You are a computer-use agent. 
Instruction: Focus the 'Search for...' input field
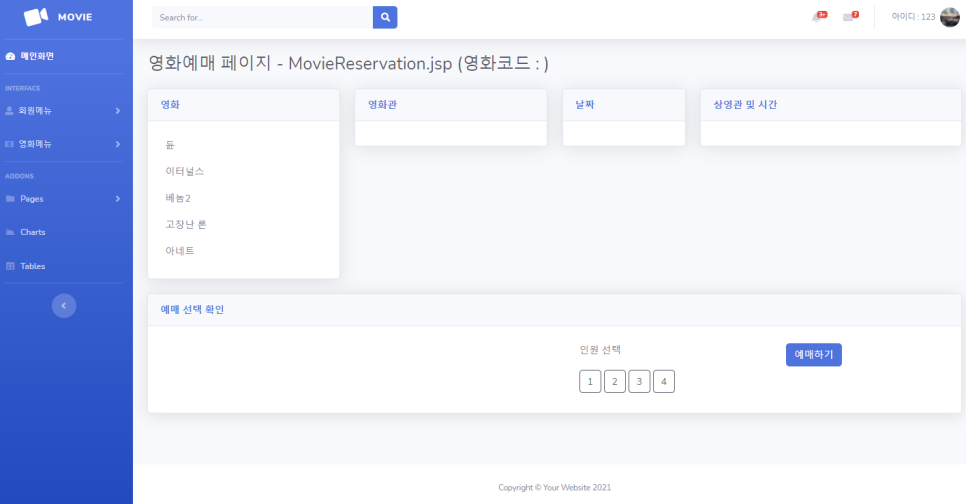tap(262, 17)
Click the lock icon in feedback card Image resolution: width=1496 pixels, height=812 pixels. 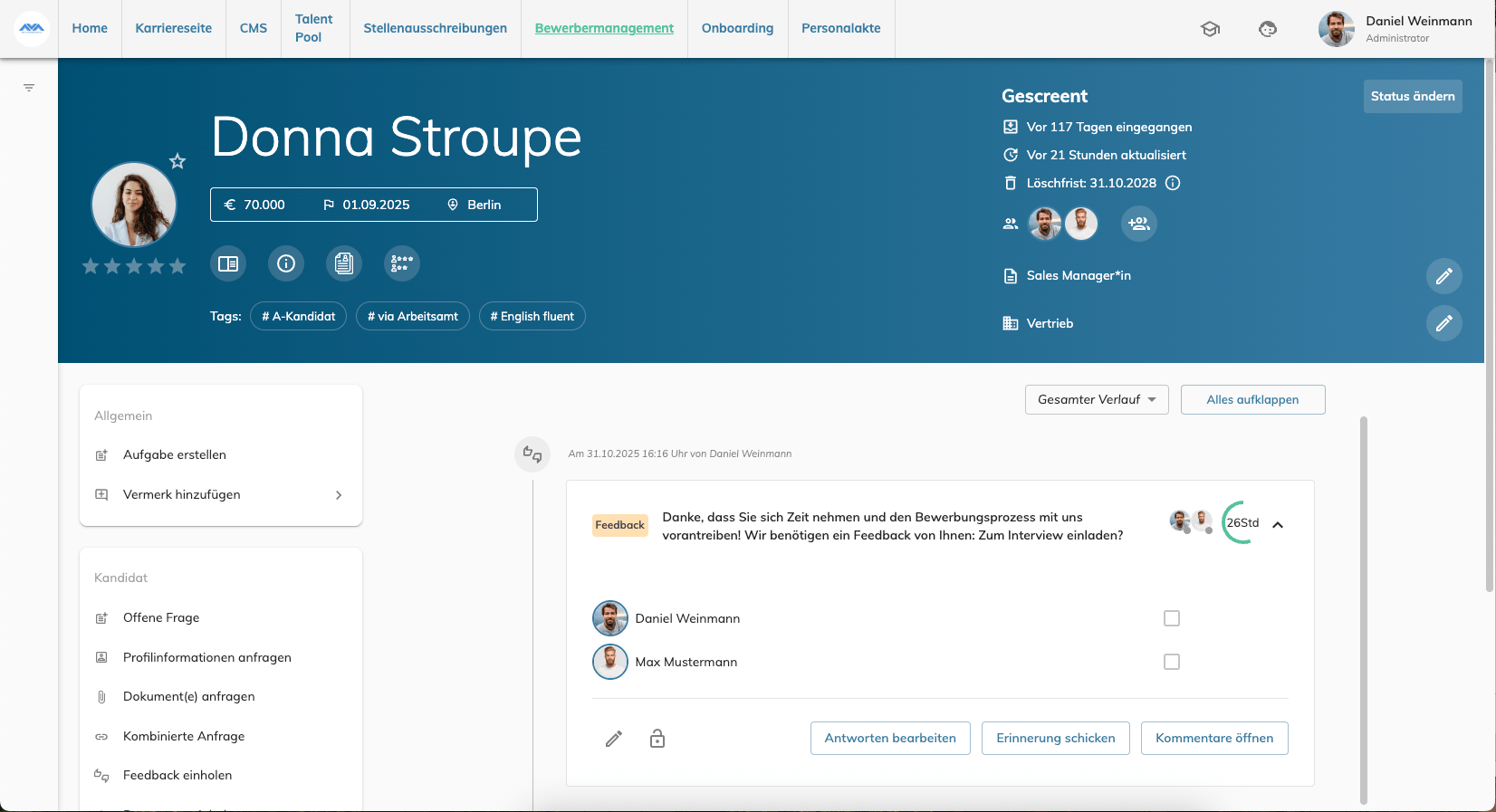[x=657, y=739]
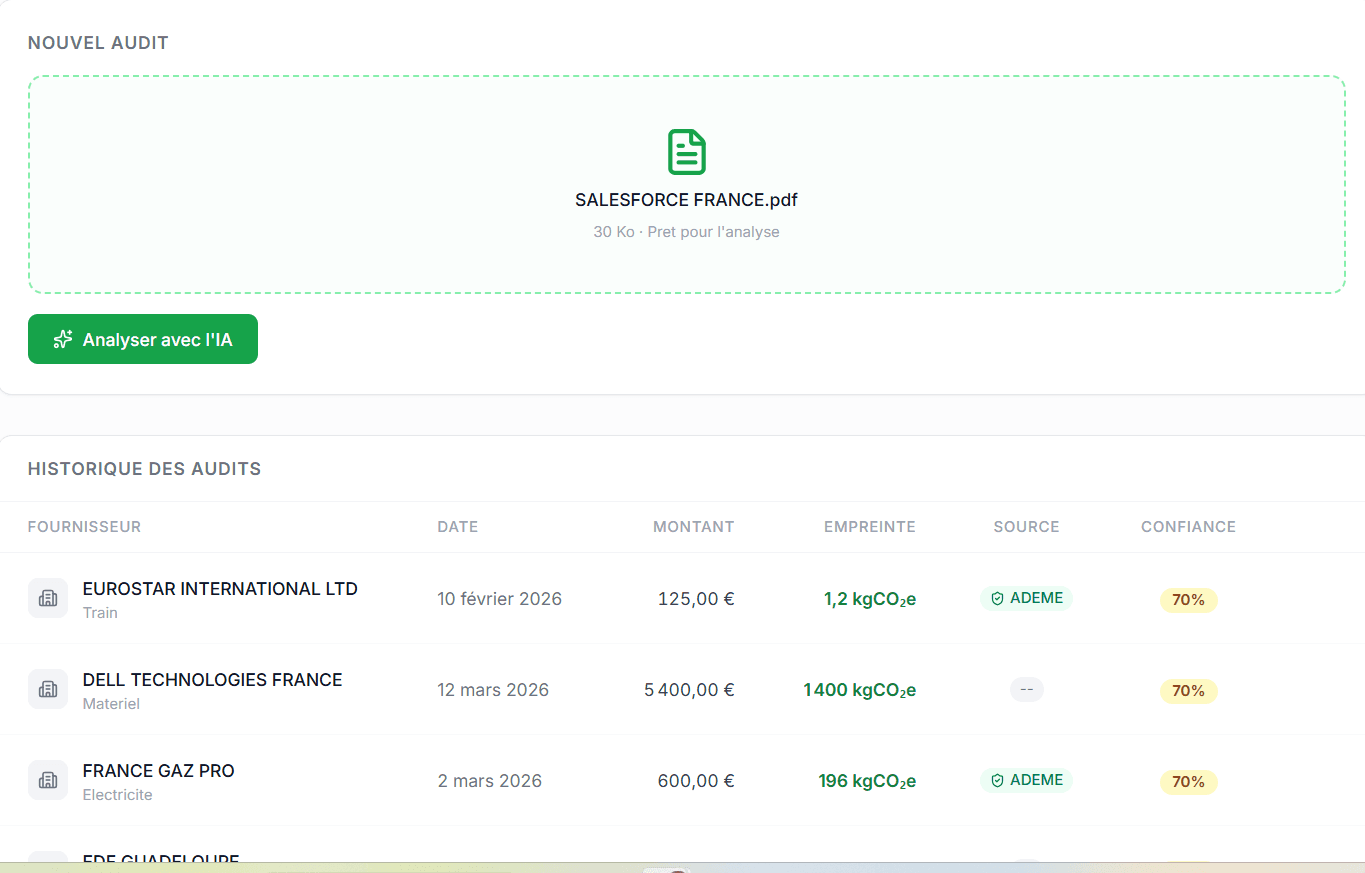Click the shield icon in Eurostar's ADEME badge
Viewport: 1365px width, 873px height.
pos(997,598)
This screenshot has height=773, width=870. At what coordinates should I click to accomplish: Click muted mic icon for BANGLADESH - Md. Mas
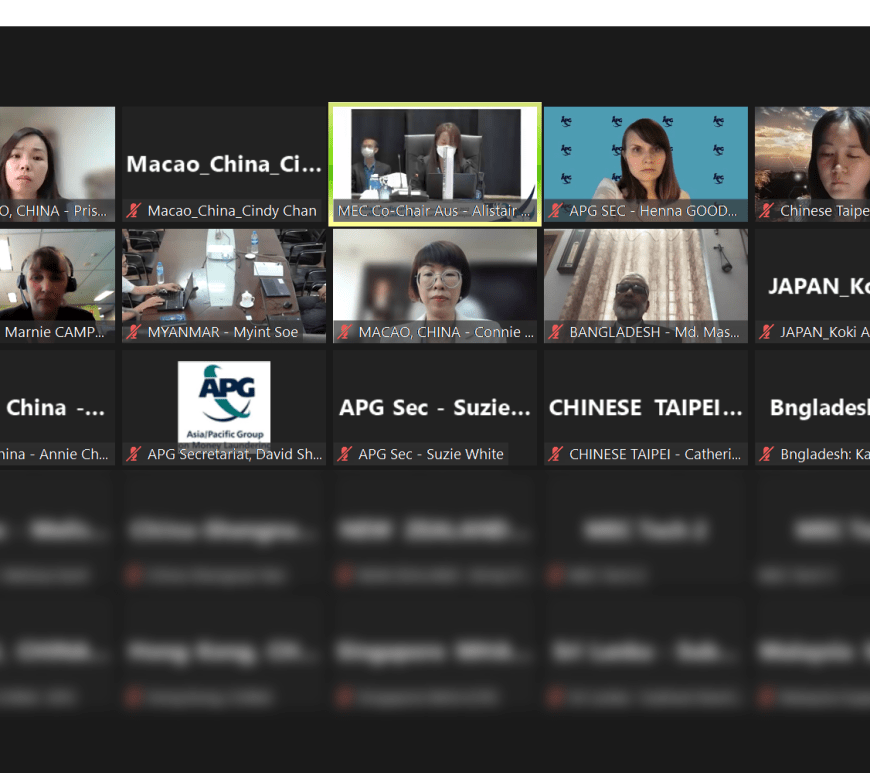(x=556, y=332)
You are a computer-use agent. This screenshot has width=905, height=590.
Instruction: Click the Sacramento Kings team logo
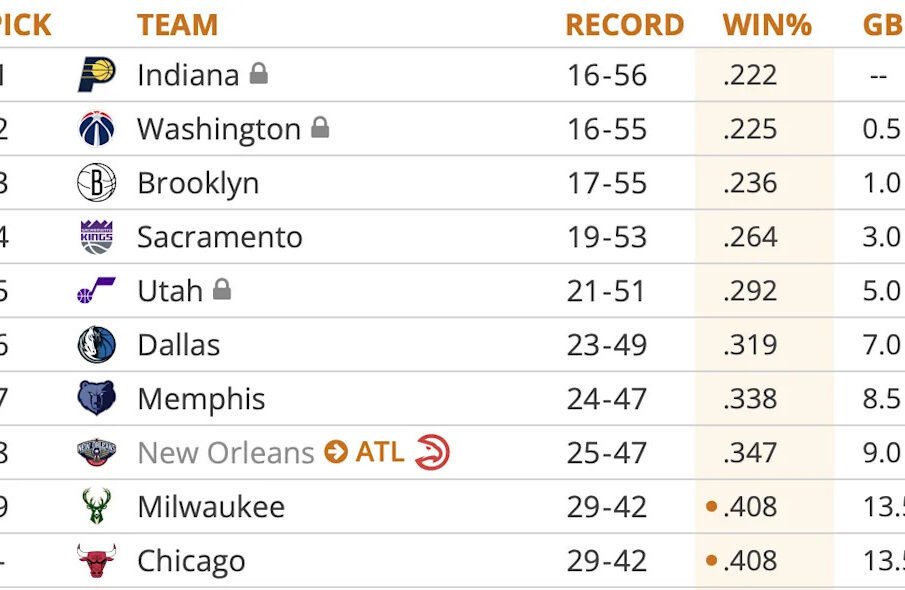tap(97, 237)
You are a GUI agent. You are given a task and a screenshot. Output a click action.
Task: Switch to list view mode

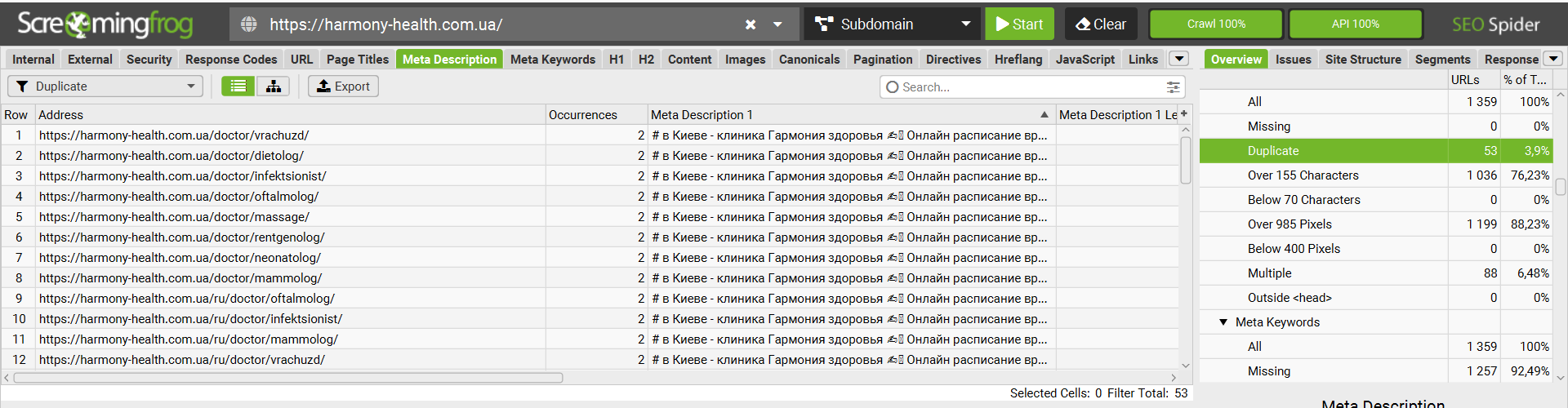(238, 86)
**********
▶ **Your objective**: Rewrite the part of the listing that opens with the line containing "You are a computer-use agent. This" and runs through the end of the listing, including the requests, with every click coordinate in the answers multiplied by 1.4 and rounded to a whole number, halves rounded up. Leave the pictures out and give only those lines.

▶ **Full answer**:
You are a computer-use agent. This screenshot has width=905, height=590.
Instruction: Click the Sacramento Kings team logo
tap(136, 332)
You are a GUI agent. You are given a task and a screenshot. Output a click action.
Task: Switch to list view mode

(333, 120)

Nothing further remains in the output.